— start of SUPPLIED MATERIAL —
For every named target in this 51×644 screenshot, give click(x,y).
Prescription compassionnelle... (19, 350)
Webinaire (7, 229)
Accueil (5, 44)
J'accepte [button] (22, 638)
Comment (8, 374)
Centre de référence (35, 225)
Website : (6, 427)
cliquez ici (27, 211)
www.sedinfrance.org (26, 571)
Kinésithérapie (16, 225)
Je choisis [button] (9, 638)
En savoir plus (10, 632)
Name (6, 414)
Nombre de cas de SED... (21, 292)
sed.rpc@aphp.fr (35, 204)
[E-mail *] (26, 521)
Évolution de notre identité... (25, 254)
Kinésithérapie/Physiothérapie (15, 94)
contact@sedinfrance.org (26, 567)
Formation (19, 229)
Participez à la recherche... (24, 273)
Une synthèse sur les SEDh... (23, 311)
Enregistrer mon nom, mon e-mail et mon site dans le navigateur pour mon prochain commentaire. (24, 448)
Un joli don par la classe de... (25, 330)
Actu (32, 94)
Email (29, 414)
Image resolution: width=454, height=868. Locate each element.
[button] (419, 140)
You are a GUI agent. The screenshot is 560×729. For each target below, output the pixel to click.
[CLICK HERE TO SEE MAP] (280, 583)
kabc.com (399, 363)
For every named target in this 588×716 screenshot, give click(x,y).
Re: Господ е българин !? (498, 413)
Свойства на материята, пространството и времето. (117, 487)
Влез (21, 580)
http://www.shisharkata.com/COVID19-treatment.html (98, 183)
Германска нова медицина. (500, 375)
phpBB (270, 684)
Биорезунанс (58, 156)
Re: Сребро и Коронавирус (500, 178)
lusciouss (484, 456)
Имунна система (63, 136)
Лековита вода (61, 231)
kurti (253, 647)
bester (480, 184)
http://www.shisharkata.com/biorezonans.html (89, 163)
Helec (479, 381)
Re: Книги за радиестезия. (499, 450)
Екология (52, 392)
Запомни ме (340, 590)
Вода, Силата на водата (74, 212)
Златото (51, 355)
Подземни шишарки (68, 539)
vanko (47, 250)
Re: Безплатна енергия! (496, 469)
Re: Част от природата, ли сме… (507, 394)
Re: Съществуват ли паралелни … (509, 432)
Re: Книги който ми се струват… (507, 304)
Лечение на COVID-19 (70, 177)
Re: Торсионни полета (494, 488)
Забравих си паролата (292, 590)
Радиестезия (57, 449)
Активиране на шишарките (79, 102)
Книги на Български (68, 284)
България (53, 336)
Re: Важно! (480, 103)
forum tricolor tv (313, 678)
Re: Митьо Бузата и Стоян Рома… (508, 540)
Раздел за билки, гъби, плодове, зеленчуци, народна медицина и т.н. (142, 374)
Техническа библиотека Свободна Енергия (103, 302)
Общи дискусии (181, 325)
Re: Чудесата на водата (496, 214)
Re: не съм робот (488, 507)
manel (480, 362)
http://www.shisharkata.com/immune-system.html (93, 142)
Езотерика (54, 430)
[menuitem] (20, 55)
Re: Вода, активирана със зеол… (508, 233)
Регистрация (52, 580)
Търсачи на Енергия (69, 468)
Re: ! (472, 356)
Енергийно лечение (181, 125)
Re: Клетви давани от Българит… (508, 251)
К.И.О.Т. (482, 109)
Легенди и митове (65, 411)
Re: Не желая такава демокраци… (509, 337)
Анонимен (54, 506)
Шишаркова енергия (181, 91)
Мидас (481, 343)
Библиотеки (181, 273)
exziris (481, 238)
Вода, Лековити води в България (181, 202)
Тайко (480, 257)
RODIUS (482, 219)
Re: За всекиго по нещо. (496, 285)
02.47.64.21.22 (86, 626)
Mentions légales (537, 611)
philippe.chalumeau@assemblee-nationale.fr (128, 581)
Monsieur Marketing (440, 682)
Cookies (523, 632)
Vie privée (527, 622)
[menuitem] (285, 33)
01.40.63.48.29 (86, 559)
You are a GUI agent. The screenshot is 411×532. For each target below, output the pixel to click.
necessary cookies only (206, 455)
— end of SUPPLIED MATERIAL —
## STATED TASK
Turn the material into a numbered list, beginning with the line that contains "contact@sedinfrance.org (26, 567)" and continuing through the line that contains "Re: Господ е българин !? (498, 413)". Leave out any blank lines.

## FINAL RESULT
1. contact@sedinfrance.org (26, 567)
2. Formation (19, 229)
3. Participez à la recherche... (24, 273)
4. Une synthèse sur les SEDh... (23, 311)
5. Enregistrer mon nom, mon e-mail et mon site dans le navigateur pour mon prochain commentaire. (24, 448)
6. Un joli don par la classe de... (25, 330)
7. Actu (32, 94)
8. Email (29, 414)
9. Image resolution: width=454, height=868. Locate each element.
10. [button] (419, 140)
11. You are a GUI agent. The screenshot is 560×729. For each target below, output the pixel to click.
12. [CLICK HERE TO SEE MAP] (280, 583)
13. kabc.com (399, 363)
14. For every named target in this 588×716 screenshot, give click(x,y).
15. Re: Господ е българин !? (498, 413)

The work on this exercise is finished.